Mourtzis and colleagues (2022) contributed empirical texture to the human centricity pillar by studying
manufacturers in high-income European contexts. Their research showed that when businesses invest in
collaborative technology that supports skilled workers rather than replacing them, and when the institutional
environment rewards that investment through labor law protection and stakeholder governance, the outcomes in
productivity and workforce satisfaction are measurably positive. Leng and colleagues (2022) turned their
attention to the resilience pillar and found that a company's capacity to absorb and recover from disruptions is
not simply a function of its own internal planning. It is shaped by the reliability of public infrastructure, the
quality of financial risk management tools available in its operating environment, and the predictability of
regulatory systems around it. Neither study, however, addressed the question of how these findings apply in
settings where those institutional conditions are substantially weaker.

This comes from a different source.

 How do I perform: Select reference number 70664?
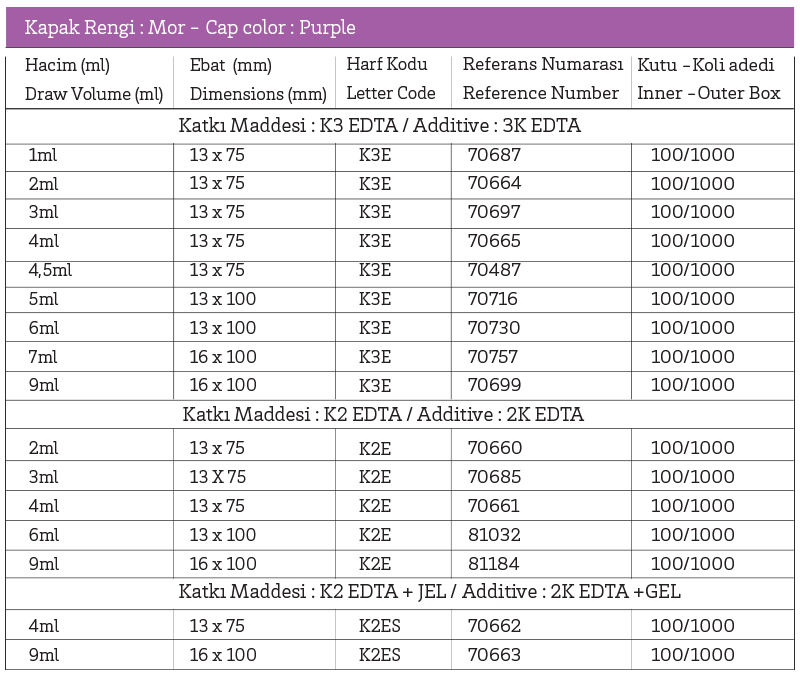click(494, 184)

What Institutional Theory Brings to This Conversation
Institutional theory provides the conceptual tools to explain why firms facing nominally similar pressures behave
so differently. The foundational contribution of DiMaggio and Powell (1983) identified three mechanisms
through which organizations become shaped by their environments. Legal requirements force change from the
outside. The tendency to copy successful competitors drives change through imitation. Professional norms and
expectations create change through internalized standards. All three mechanisms apply to sustainability, but their
relative weight and effectiveness vary substantially depending on the national institutional context in which a
firm operates.
Research extending these ideas into the contemporary sustainability context has been productive. Ioannou and
Serafeim (2022) used large datasets to demonstrate that national-level institutional quality, including the
robustness of legal systems, the culture of stakeholder engagement, and the development of civil society,
significantly predicts the quality of sustainability performance at the firm level. This finding holds even when
researchers control for firm size, financial performance, and industry sector, suggesting that institutional context
operates as an independent driver of sustainability rather than simply reflecting the characteristics of the firms
within it.
Jamali and colleagues (2021) shifted the analytical gaze to developing nations and found a distinct pattern. In
countries where domestic institutional frameworks are weaker, companies often adopt sustainability
vocabularies and surface practices in response to international commercial relationships rather than because of
genuine internal commitment or domestic legal pressure. A garment manufacturer in South Asia that publishes
a sustainability report primarily to satisfy the procurement requirements of a European retailer is not the same
kind of sustainability adopter as a German automotive firm that integrates environmental targets into executive
compensation structures under legal mandate. Pizzi and colleagues (2021) provided complementary evidence
that in stronger regulatory environments, what companies report and what they actually do tend to track each
other much more closely than in weaker regulatory contexts.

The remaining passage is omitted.